Aku dan Puri kembali ke Yogyakarta lebih dulu dengan kecewa. Tidak kusangka Razz akan mengeluarkan kalimat itu. Sebelum berpisah di bandara, Nika kembali mengingatkan kami berdua untuk tidak melibatkan emosi dan perasaan. Bagaimana mungkin bisa? Panji adalah orang yang kami anggap adik bungsu. Dia manusia yang tidak mungkin menyakiti siapa pun. Ini salahku!!
"Jangan nyalahin dirimu, Rie.

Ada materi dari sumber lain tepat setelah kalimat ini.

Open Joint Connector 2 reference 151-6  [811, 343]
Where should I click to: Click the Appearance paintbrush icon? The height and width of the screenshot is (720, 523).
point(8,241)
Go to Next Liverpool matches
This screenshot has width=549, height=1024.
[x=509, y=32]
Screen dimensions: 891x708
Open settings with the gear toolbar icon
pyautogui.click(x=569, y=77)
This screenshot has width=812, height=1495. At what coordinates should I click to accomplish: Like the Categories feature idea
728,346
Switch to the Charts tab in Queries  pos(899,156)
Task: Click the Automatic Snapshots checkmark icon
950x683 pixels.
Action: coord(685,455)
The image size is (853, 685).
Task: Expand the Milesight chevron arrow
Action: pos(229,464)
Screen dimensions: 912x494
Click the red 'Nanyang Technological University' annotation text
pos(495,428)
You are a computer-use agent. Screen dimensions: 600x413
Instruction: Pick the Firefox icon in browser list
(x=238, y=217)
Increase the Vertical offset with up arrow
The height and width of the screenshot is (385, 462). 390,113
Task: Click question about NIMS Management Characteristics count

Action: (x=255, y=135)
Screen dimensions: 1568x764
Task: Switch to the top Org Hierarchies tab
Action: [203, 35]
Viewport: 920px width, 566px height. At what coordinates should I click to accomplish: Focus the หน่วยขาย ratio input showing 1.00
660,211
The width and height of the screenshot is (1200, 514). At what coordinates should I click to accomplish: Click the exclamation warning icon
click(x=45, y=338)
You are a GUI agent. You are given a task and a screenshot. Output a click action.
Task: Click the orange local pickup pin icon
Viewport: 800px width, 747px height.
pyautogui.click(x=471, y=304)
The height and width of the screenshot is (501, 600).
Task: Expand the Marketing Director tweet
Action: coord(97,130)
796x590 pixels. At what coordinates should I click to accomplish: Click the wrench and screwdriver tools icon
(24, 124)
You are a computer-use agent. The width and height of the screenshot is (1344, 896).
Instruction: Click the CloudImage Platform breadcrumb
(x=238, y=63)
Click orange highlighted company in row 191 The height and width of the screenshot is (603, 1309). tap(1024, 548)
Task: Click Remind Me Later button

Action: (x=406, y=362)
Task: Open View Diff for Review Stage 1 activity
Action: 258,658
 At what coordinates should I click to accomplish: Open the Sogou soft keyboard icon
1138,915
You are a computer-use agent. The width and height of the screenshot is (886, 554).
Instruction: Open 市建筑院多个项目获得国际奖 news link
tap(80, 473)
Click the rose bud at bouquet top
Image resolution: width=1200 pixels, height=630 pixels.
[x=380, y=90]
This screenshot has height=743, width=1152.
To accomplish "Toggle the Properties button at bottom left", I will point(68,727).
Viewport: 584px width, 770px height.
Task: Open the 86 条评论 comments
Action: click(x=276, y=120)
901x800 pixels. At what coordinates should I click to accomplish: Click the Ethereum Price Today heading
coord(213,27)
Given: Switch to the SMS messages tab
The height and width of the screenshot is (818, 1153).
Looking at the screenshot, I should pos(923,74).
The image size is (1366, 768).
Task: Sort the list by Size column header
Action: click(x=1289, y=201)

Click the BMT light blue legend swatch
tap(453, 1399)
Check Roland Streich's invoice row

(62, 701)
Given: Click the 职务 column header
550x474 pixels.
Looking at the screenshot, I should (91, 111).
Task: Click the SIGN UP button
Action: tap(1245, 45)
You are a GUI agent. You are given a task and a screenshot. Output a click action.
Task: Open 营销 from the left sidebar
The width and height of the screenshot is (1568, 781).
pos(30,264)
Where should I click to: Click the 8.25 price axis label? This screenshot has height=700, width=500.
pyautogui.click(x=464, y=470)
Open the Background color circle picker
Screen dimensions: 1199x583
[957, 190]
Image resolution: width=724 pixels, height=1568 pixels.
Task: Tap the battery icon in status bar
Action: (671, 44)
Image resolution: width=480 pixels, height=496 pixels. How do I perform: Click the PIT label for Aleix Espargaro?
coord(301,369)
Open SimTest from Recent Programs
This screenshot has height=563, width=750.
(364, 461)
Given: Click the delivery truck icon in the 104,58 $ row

Aku tahu betapa tersiksanya batinmu selama ini," kata Puri sambil meremas tanganku.
"Aku adalah penjagamu, semua yang kamu rasakan, pikirkan dan alami, menjadi bagian dari memoriku juga," lanjutnya menjawab pertanyaan dalam pikiranku.
"Panji menjadi buron, Ri," ucapku lirih. Puri mengangguk. Kami duduk termenung berdua di kafe. Tante Laras sudah menerima kabar mengenai Panji, putranya. Reaksinya sangat di luar dugaan, ibu Panji memaklumi dan jawabannya sangat mengejutkan kami semua.
"Lambat laun, pekerjaan kalian ini akan membunuh satu persatu keturunan keraton Jogja."